“The women I know”, focuses on a new body of works consisting of four moving portraits of female friends in Ghada Amer’s signature embroidered painting style, along with a black and white self-portrait. The series is the latest development of Amer’s superimposition of figures and text, a visual approach she started to experiment with in 2013. For these bold and vivid depictions of friends and collaborators she departs from the stereotypical figures sourced from porn magazines and popular culture we have seen in earlier work. In these intimate portraits, supported by a strong emotional background, substance seems to emanate from the canvas, reminding us of women we know. The faces of the sitters are inextricably intertwined with a textual background made of quotes related to politics and feminism that are repeated all over the canvas. They reflect an array of the social concerns at the core of Amer’s creative process, and include phrases such as ‘Your silence will not protect you’, by feminist writer Audre Lorde, or ‘It was we the people; not we the white male citizens; nor we the male citizens; but we the whole people, who formed the Union.[…] Men, their rights and nothing more; women, their rights and nothing less’, by activist Susan B. Anthony.

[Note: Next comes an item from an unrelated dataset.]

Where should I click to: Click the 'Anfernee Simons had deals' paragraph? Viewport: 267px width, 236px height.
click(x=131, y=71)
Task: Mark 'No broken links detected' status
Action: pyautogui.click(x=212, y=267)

The exhibition also gathers a constellation of ceramics surveying the artist’s most recent sculptural works. Just like embroidery, ceramics is another way for Amer to paint without painting, freeing herself from subordination. The exhibition displays sculptures created over the last couple of years in two distinct formal styles: figurative plates and large ceramic slabs that Amer considers paintings, as well as purely abstract sculptures.
Ghada Amer (b. 1963 in Cairo, Egypt) lives and works in New York. A survey of her work will be published by Skira in March 2021.